Разве человек недостаточно зорок? Он много видел, много познал и не перестал еще познавать тем зрением, которое у него есть, не всё досмотрел, что можно им увидеть. Почему обычное зрение не годится философу? с какой стати Гераклит думает, что мнение — падучая болезнь? кто диктует, кто сказал, что теперешнего зрения человеку мало?
Сказала правящая молния. Вернее, не сказала, а слепит как солнце, и тем, что выводит зрение из строя, на сам ом деле обличает его. Ослепляя, она требует от человека другого зрения. Которого у него нет? Или оно неким образом у него всегда уже было и сейчас есть? Видит ли человек правящую молнию? может ли быть такое, чтобы он не видел самое ослепительное, всё определяющее? Может. Так в эпилептическом припадке больной ничего не воспринимает; так мертвый перестает ощущать. Надо проснуться, выздороветь, ожить. Трудность в том, что просыпаться надо от того, что человек принимает за бодрость, выздоравливать от того, что считает здоровьем, оживать от того, что кажется полной жизнью. Молния не еще более полная, а другая жизнь. Войти в безусловно другое так же трудно, как проникнуть внутрь черты, одномерной границы. Это в собственном смысле слова невозможно, как проникнуть внутрь того, что лишено пространства. Там нет места, где поместиться. Пробраться внутрь черты способно только то, что само стало чертой. Увидеть молнию можно только через нее же. Существо молнии в том, что она делает всё вдруг видимым и отчетливым. Чтобы увидеть ее, насколько ее можно увидеть, надо ее сказать, изъяснить, воспроизвести собой. Молния требует от человека невозможного, превосхождения самого себя, выхода за свои пределы. Правящая молния ждет от человека шага навстречу себе через не могу.

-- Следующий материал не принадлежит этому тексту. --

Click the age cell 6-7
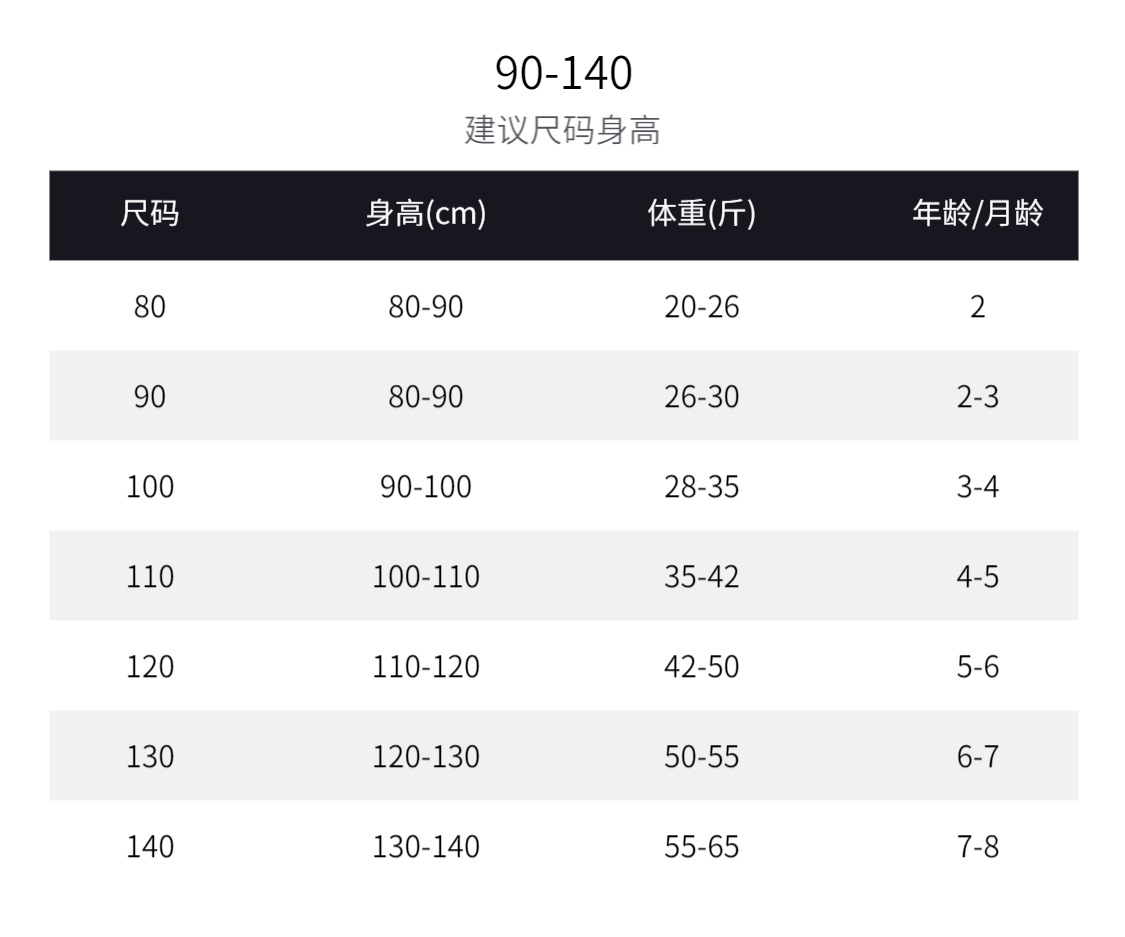This screenshot has height=937, width=1125. coord(977,756)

В этом смысле более поздний философ говорил, что человек есть то, что должно быть преодолено. Человека, homo, римляне понимали через humus, землю, почву. Греки понимали его примерно так же. Прометей вылепил его из глины или же люди возникли из камней. Тело человека земляное, каменное, глинистое, и его надо в непрестанном труде перекапывать. Человек сам по себе как бы только на то и годен, чтобы себя раскапывать. Гераклит имел право сказать: «Я докопался, доискался до самого себя» (фр. 101 ἐδιζησάμην). Раскапывая, человек видит в своей глине мертвеца, живой труп, и, похоже, о безжалостности к мертвому в себе говорит фр. 96: «Трупы подлежат выбрасыванию в большей мере, чем нечистоты». То же слово δίζημαι, что во фр. 101 сказано о докапывании до самого себя, во фр. 22 относится к исканию золота. «Ищущие золота перекапывают много земли и находят его мало». Но если бы не перекапывали, много и неустанно, то и совсем бы не нашли. Во всяком случае, есть для чего искать. У Макробия говорится, что Гераклит называл душу искоркой звездной природы (А 15).
Как же так? Все вещи обмениваются на огонь, мир имеет обеспечение в золотой валюте, и только человек, лучшее, способнейшее, разумнейшее из всех существ, не имеет? Почему он земля, подлежащая перелопачиванию, глина, камень, тлен, кладбище мертвецов, которых надо выбрасывать дальше чем нечистоты? почему человек, как все вещи, не обеспечен золотом? Но дело в том, что человек среди всех вещей как раз невстречается. Он всегда то, до чего надо доискаться; он задание самому себе. В нем надо разобраться, разобрать его за нагромождением вещества, раскопать.